Before going any further: more info about Aeneas is available on GitHub, and most communication happens on our Zulip – subscribe to the newsletter channel there if you’d like to stay updated. Finally, the science is in our ICFP’22 and ICFP’24 papers.
Background: jxl-rs
jxl-rs is a rewrite of the jpeg-xl codec, in Rust. For performance reasons,
parts of the rewrite do rely on unsafe code. In this blog post, our goal is to
show that this particular
unchecked_get
is safe, that is, that the index is always within bounds.

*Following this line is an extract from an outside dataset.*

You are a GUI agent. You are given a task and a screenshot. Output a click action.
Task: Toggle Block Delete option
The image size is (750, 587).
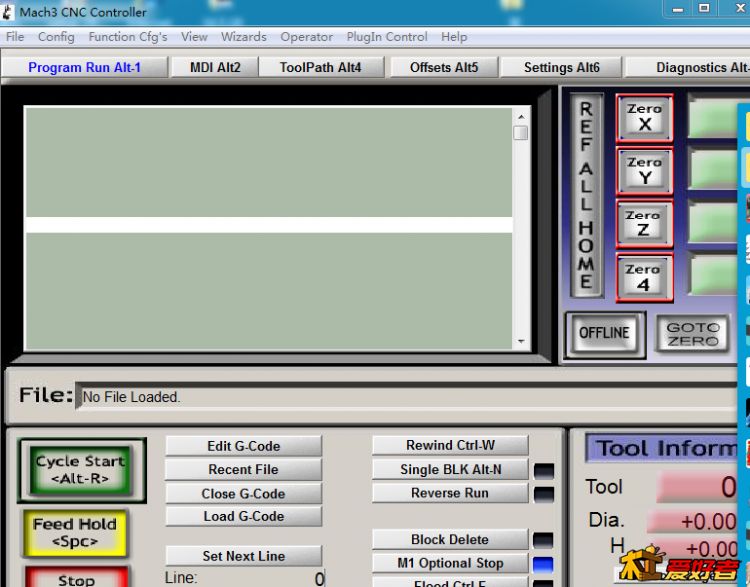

Aeneas does not have much support for unsafe code; but unchecked accesses
such as the one above are modeled like regular accesses: one must show that the
index is within bounds in order to show that the function terminates with a
proper result (the .ok case in Aeneas). In other words, if we can prove that
read produces an .ok, then we have shown that that the array access is
always within bounds.
Running Aeneas
I packaged the proofs here as a toy
project. To run Aeneas, we must first produce an LLBC file, that is, a cleaned
up version of the MIR representation of the Rust compiler. This is done
by invoking
the Charon tool, passing it a --start-from flag to extract read (our target
function), its
transitive dependencies, and nothing else. See our
paper for more info on Charon and LLBC.
The next step is to run Aeneas
itself, to
produce a Lean representation of the Rust code out of the LLBC. We pick the
lean backend and generate multiple files, thus separating functions, types,
and proofs.
Aeneas is tied to a particular version of Lean: we adopt the lean-toolchain provided by the Aeneas repository.
Missing functions
The first thing we notice is that the project does not compile (i.e. no lake
build), because some Lean definitions are missing. This is because
the corresponding Rust functions are missing from the LLBC. This happens if e.g.
the functions live in a
third-party crate, or if there is no corresponding --include flag passed
to Charon, which would force extraction to traverse crate boundaries. The
signatures of these functions are emitted by Aeneas as axioms in a Lean (file
FunsExternal_template.lean), but no body is provided: Aeneas simply does not
know the expected behavior of an external function.
The user can assert facts about an external definition; one
easy way to do this is by providing a function body, in other words, by writing
a trusted model of the external function. Here, we
rename FunsExternal_template.lean into FunsExternal.lean, and
fill
out
the function definition. We are now asserting that the external
function read_u64 behaves like its model. The Aeneas-specific scalar_tac
comes in handy to prove that the result is within bounds.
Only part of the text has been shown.